Create two green boxes under the talk bubble using the Rectangular Marquee Tool and fill it with the same shade of green. Add a drop shadow by performing the same procedure we did on the talk bubble.
Notice that the boxes don’t go beyond the safe zone guides. For the talk bubble and our little green friend, the parts outside the safe zone is not so important.
Step4: Insert Contact Details
The final Step of this tutorial is adding the contact details. We are going to use a default MS Windows font for the text.
Use 12pt. Regular Arial Rounded MT Bold for the dialogue inside the talk bubble and 9pt. for the email address and website. Again, remember to place all text inside the safe zone as shown below.
Save your work; check with your printer for valid file formats. TIFF, JPG, and PSD are usually accepted. You may also import your design to PDF.
And voila! We are done!
Conclusion
Here’s the final design after trimming:
I hope you enjoyed this tutorial! Please take a minute to chime in and leave a comment below ;)
Author: Joan Esperida
Joan Esperida is a blogger who loves only two things: digital art and cupcakes. She enjoys surfing the internet for the most awesome graphic designs to inspire other design enthusiasts. She writes about tips on how to design and print business cards online at the UPrinting Blog.
As a printer it’s great to see someone explaining the importance of a bleed and the ‘safe zone’. You’d be surprised how many self-described ‘designers’ have no idea what to do with their files to make them print ready.
If you have access to indesign, you can set up a bleed through document settings, without having to do it manually with guides, importing your final design into indesign and setting up the crop marks and bleed through the output settings will save your friendly neighborhood printer some time and headache, and just might get your jobs turned around that much faster.
Nice post, and what a funky business card!
Awesome card design!

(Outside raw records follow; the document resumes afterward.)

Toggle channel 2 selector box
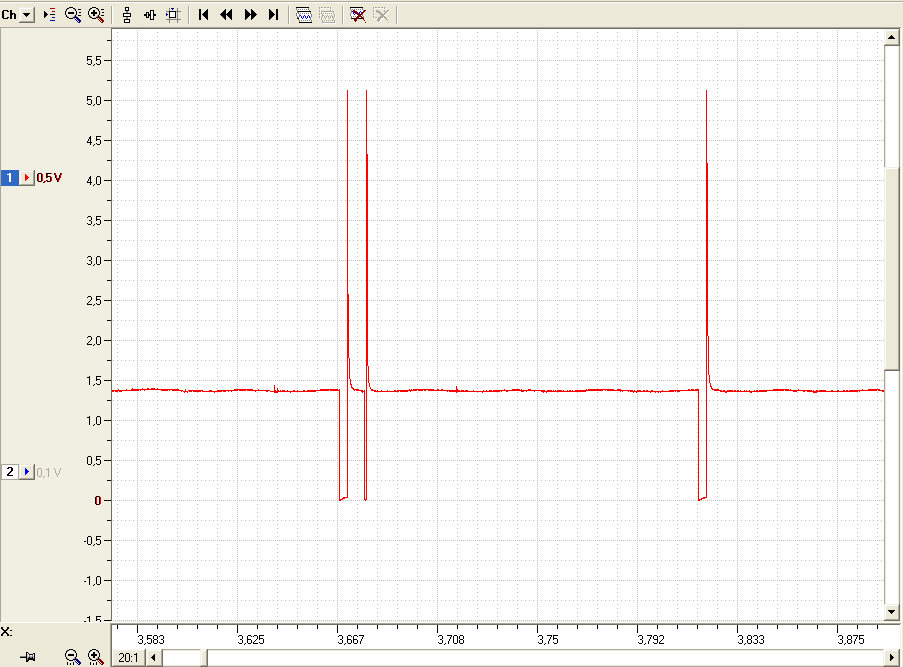This screenshot has height=667, width=903. pyautogui.click(x=10, y=472)
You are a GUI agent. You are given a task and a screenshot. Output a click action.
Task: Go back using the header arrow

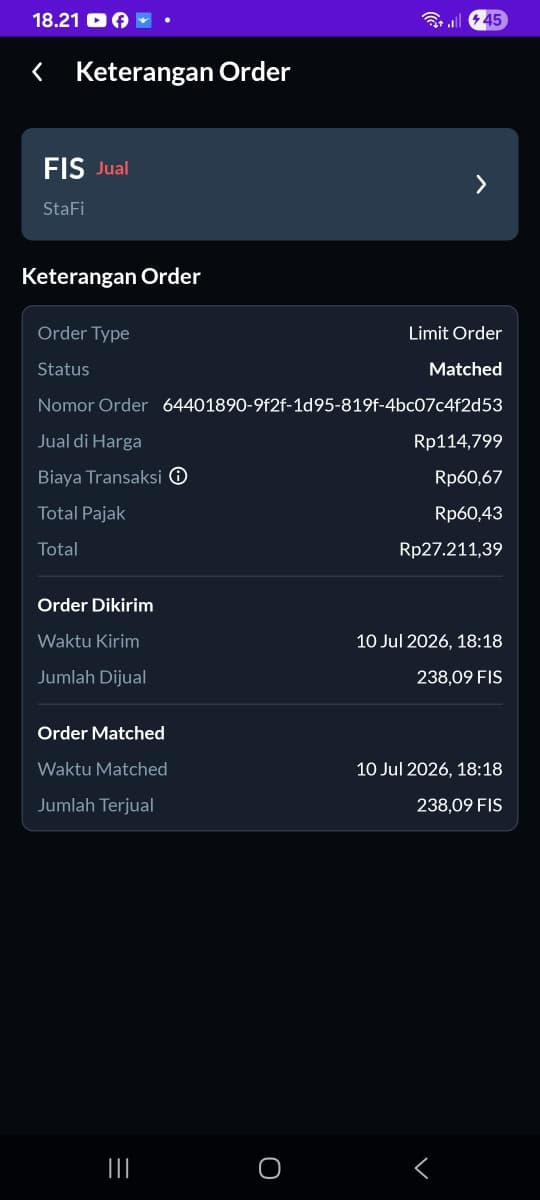[37, 72]
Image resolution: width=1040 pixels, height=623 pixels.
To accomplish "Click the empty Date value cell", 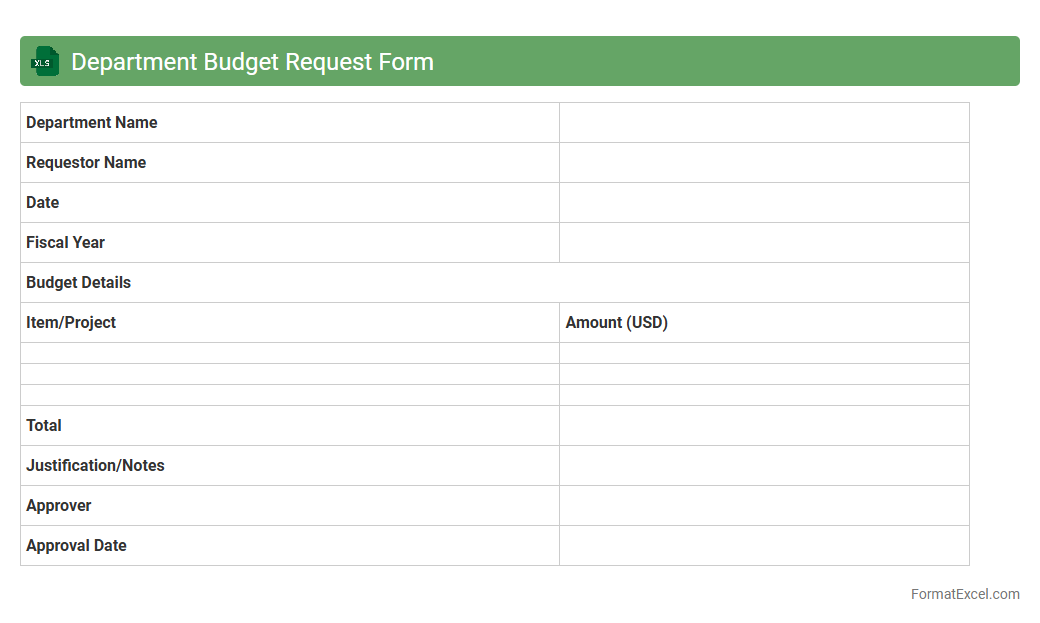I will [x=764, y=203].
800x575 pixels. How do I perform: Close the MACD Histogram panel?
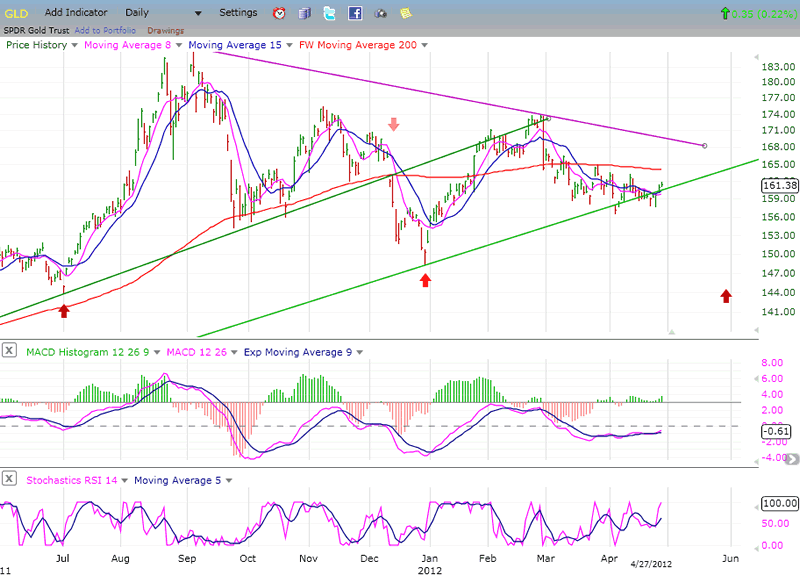9,351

Shared….thanks Joan Esperida
You forgot the phone number! ;)
Thanks for generously sharing such simple card design… People would likely be attracted to minimal business card designs rather than those typical boring ones.

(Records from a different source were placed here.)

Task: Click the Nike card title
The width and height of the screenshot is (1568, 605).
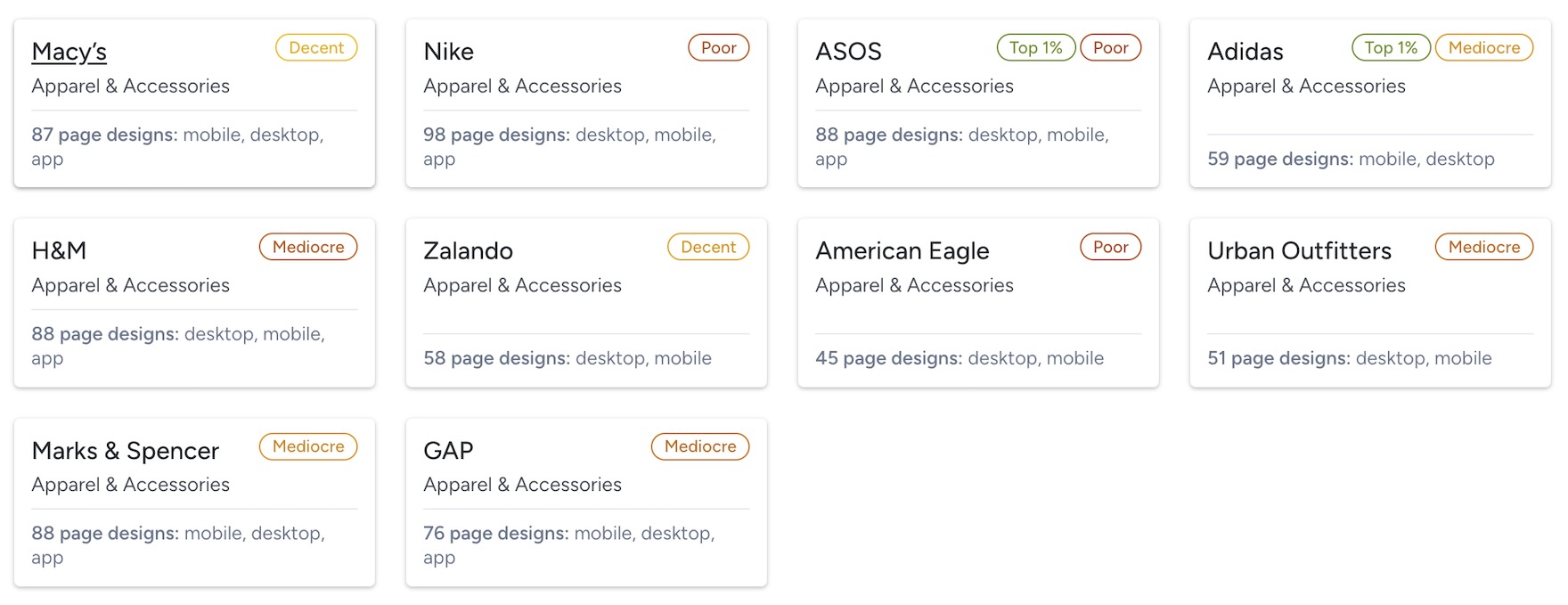Action: point(448,52)
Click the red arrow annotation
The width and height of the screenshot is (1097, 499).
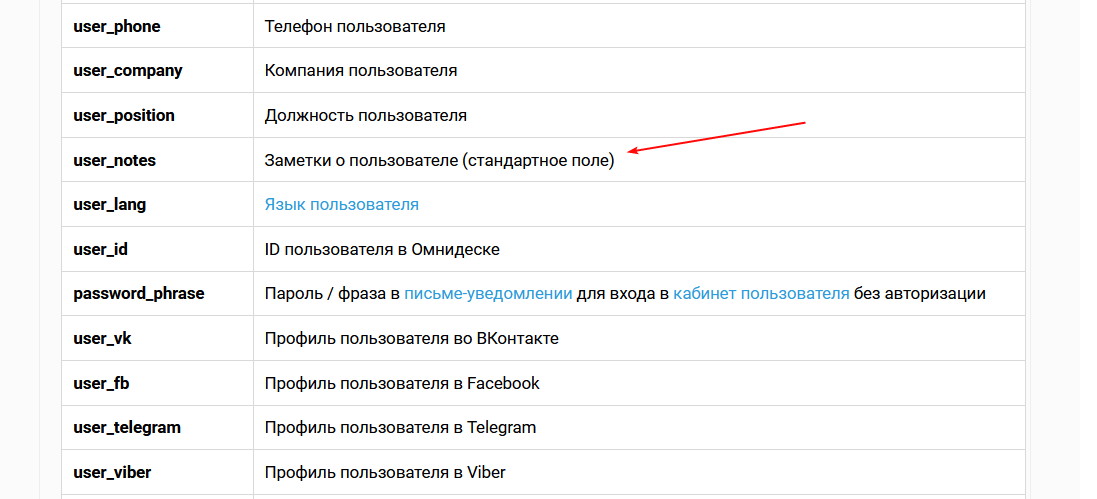717,136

This is good to know Richard, I know very little about crop marks etc when it comes to print. Are they easy enough to set up using Illustrator (I don’t have inDesign :<)
Great design too Joan, love it!
muy buena idea
nice cartoon design on your calling card … great easy to follow tutorial :) thanks for sharing
Your business card looks fantastic. This will definitely help me design my very own card. Though I’m thinking of doing something a tad different from a rectangle design. Any thoughts?

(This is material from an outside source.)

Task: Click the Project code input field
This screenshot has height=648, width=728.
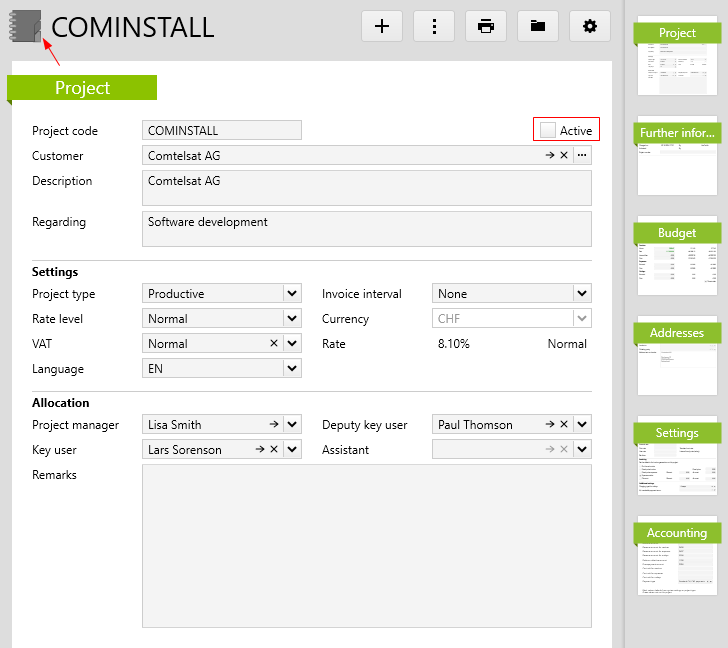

Didn’t tell me what I should do to set up the guides on the right or bottom. So since I can’t go any farther without those bleed guides (by the way, you have eight, not four; I would have liked to know why, and how to do that, too), tutorial really didn’t help me do anything besides create a new document. Looked like a good tutorial, but I can’t complete it.
A far better way of doing the background, making for a much simpler file, would be to define a pattern – just draw one iteration of the circles, select it and then choose “Define Pattern…” from the Edit menu. You can then make a new Pattern Fill Layer (the semi-circles icon at the bottom of the Layers Palette).
You’ve also made a slight error in specifying the colours. For example, you say to choose #E9EB81 as the pattern colour, but this is actually an RGB colour (OK, so Photoshop is clever enough to render it in CMYK as it is a CMYK file). Since there are RGB colours which are not easily reproducible in CMYK, so it’s always better to specify CMYK colours.
Printing these would be such a breeze especially due to doing all the formatting in photoshop. I get so many business cards that are not formatted properly and it takes so much time to re calibrate it.
I didn’t realise photshop had so much scope to allow you to make such amazing designs. As a web designer, this would be a great skill for me to develop to offer my clients.
Excellent business card. Very powerful…i feel like it actually speaks to me. Well i guess in a way it does lol. Thinking about doing something similar for my business!!
perfekt nice
I love what you guys are up too. This sort of clever work and reporting!